- EXERCISE OBJECTIVE
Continue the passage on cursors and result sets in HyperSQL, picking up right after its final sentence.

The SQL Standard uses a mechanism called CURSORS for accessing and modifying rows of a result set one by one. This mechanism is absolutely necessary when the database is accessed from an external application program. The JDBC ResultSet interface allows this method of access from Java programs and is supported by HyperSQL.
The SQL Standard uses cursors within the body of a procedure to return result sets. It specifies a somewhat complex mechanism to allow access to these cursors from the calling contexts. HyperSQL does not support access to such result sets within a calling SQL/PSM procedure. This is considered redundant as all operations on data can be performed with non-cursor SQL statements.
(feature to be implemented) HyperSQL will support returning single or multiple result sets from SQL/PSM procedures only via the JDBC CallableStatement interface. Cursors are declared and opened within the body of the procedure. No further operation is performed on the cursors within the procedure. When the execution of the procedure is complete, the cursors become available as Java ResultSet objects via the CallableStatement instance that called the SQL/PSM procedure.
Currently, a single result can be returned from FUNCTION routines, when the function is defined as RETURNS TABLE ( .. )
To return a table from a SELECT statement, you should use a return statement such as RETURN TABLE( SELECT ...); in a SQL/PSM function. A Java function should return a JDBCResultSet instance. For an example of how to construct a JDBCResultSet for this purpose, see the source code for the org.hsqldb.jdbc.JDBCArray class.

- DATASET
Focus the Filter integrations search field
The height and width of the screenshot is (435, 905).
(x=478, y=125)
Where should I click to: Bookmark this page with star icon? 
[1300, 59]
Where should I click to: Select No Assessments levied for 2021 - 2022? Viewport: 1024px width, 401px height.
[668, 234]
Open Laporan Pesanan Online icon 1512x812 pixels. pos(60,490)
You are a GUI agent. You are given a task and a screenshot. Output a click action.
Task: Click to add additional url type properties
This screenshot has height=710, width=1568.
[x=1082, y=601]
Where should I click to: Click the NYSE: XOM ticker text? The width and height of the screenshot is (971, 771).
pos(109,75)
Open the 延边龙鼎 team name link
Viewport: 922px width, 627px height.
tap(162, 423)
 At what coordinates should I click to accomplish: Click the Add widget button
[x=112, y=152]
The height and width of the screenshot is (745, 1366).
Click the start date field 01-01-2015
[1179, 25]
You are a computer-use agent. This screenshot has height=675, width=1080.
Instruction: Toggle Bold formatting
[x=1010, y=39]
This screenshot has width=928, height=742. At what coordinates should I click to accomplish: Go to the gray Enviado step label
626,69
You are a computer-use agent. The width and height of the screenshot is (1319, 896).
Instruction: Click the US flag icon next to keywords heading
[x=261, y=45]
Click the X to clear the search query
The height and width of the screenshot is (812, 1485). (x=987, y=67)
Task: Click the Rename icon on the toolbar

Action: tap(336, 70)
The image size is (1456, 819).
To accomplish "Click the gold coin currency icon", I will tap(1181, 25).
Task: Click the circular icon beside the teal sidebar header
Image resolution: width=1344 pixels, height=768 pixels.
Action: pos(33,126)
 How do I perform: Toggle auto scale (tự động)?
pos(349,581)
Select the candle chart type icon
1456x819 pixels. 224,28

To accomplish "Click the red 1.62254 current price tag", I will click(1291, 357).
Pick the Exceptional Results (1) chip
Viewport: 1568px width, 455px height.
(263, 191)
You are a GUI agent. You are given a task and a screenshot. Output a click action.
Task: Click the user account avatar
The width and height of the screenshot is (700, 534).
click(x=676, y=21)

- FINAL ANSWER
The JDBC CallableStatement class is used with the SQL statement
CALL <routine name> ( <argument 1>, ... )
to call both functions and procedures. The getXXX()
methods can be used to retrieve INOUT or OUT arguments after the call.
The getResultSet()
call can be used to access the
ResultSet returned from a function that returns a result set.
The body of a Java language routine is a static method of a Java class, specified with a fully qualified method name in the routine definition.
In the example below, the static method named
toZeroPaddedString
is specified to be called when
the function is invoked.
CREATE FUNCTION zero_pad(x BIGINT, digits INT, maxsize INT) RETURNS CHAR VARYING(100) NO SQL LANGUAGE JAVA PARAMETER STYLE JAVA EXTERNAL NAME 'CLASSPATH:org.hsqldb.lib.StringUtil.toZeroPaddedString'
The signature of the Java method (used in the Java code but not in SQL code to create the function) is given below:
public static String toZeroPaddedString(long value, int precision, int maxSize)
The parameter and return types and of the SQL routine definition must match those of the Java method according to the table below:
SMALLINT |
Short or Short |
INT |
int or Integer |
BIGINT |
long or Long |
NUMERIC or DECIMAL |
BigDecimal |
FLOAT or DOUBLE |
Double or Double |
CHAR or VARCHAR |
String |
DATE |
java.sql.Date |
TIME |
java.sql.Time |
TIMESTAMP |
java.sql.Timestamp |
BINARY |
Byte[] |
BOOLEAN |
boolean or Boolean |
ARRAY of any type | java.sql.Array |
TABLE |
java.sql.ResultSet |
If the specified Java method is not found or its parameters and
return types do not match the definition, an exception is raised. If more
than one version of the Java method exist, then the one with matching
parameter and return types is found and registered. If two “equivalent”
methods exist, the first one is registered. (This situation arises only
when a parameter is a primitive in one version and an Object in another
version, e.g. long
and
java.lang.Long
.).
When the Java method of an SQL/JRT routine returns a value, it
should be within the size and precision limits defined in the return type
of the SQL-invoked routine, otherwise an exception is raised. The scale
difference are ignored and corrected. For example, in the above example,
the RETURNS CHAR VARYING(100)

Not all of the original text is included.